A CanHepC study published in the JAMA Network Open estimated the national hepatitis C virus (HCV) treatment rates to sustain in Canada to meet the World Health Organization (WHO) HCV elimination targets by 2030.

The WHO has set targets to eliminate viral hepatitis globally with the aim of reducing new HCV infections by 80% and HCV-related deaths by 65% by 2030. To meet these targets, a certain number of people living with HCV need to be treated each year. In 2017, an estimated 180,000 people in Canada were living with HCV and an estimated 12,718 people were treated. Over 95% of people treated for HCV are cured.

CanHepC researchers used mathematical modeling to predict which of five treatment scenarios would help Canada meet WHO’s 2030 HCV elimination targets. Treatment scenarios ranged from very aggressive (about 14,000 people treated each year) down to as few as 4,500 people treated each year.
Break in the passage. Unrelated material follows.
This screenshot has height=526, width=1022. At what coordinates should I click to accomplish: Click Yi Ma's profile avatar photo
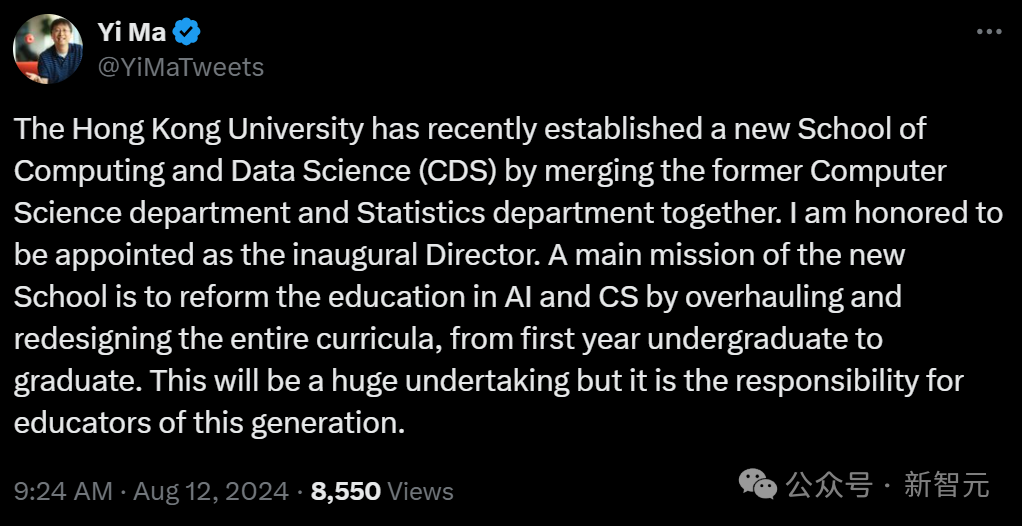(48, 49)
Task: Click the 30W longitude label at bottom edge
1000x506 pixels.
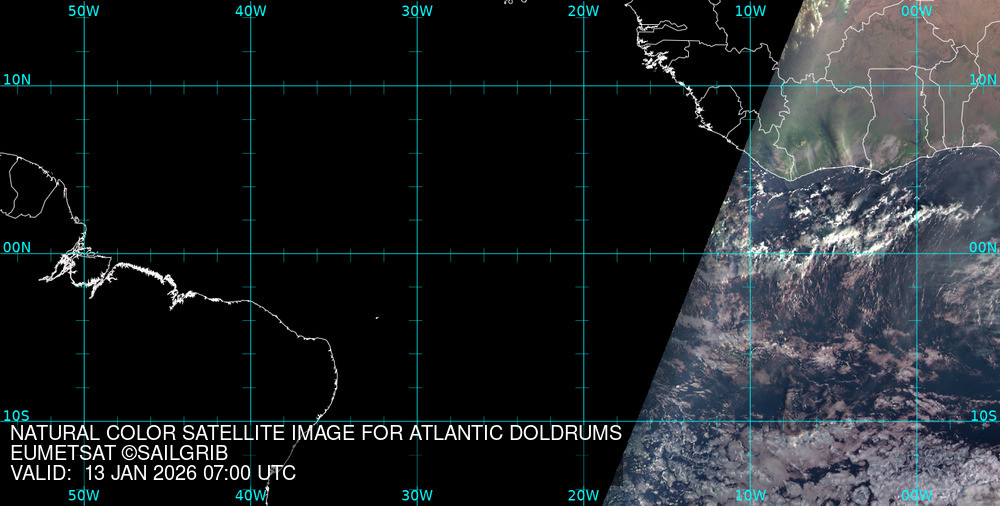Action: pos(417,495)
The study showed that to reach the 2030 target, approximately 10,200 people with HCV would need to be treated each year, from 2018 to 2030. Alternatively, the 2030 target could also be reached if 12,000 people were treated each year, with a gradual drop to 8,500 treated each year.

Meeting the WHO target could mean a 74% drop in the number of people with serious liver damage (decompensated cirrhosis), a 69% drop in liver cancer, and a 69% drop in liver-related death. The authors also discussed the challenges of maintaining high treatment rates for these years. To meet these treatment levels, multiple measures would be needed, including various supports for HCV testing, diagnosis, and keeping people engaged in care and prevention.

Binka M, Janjua NZ, Grebely J,et al. Assessment of treatment strategies to achieve hepatitis C elimination in Canada using a validated model. JAMA Network Open. 2020; 3(5):e204192.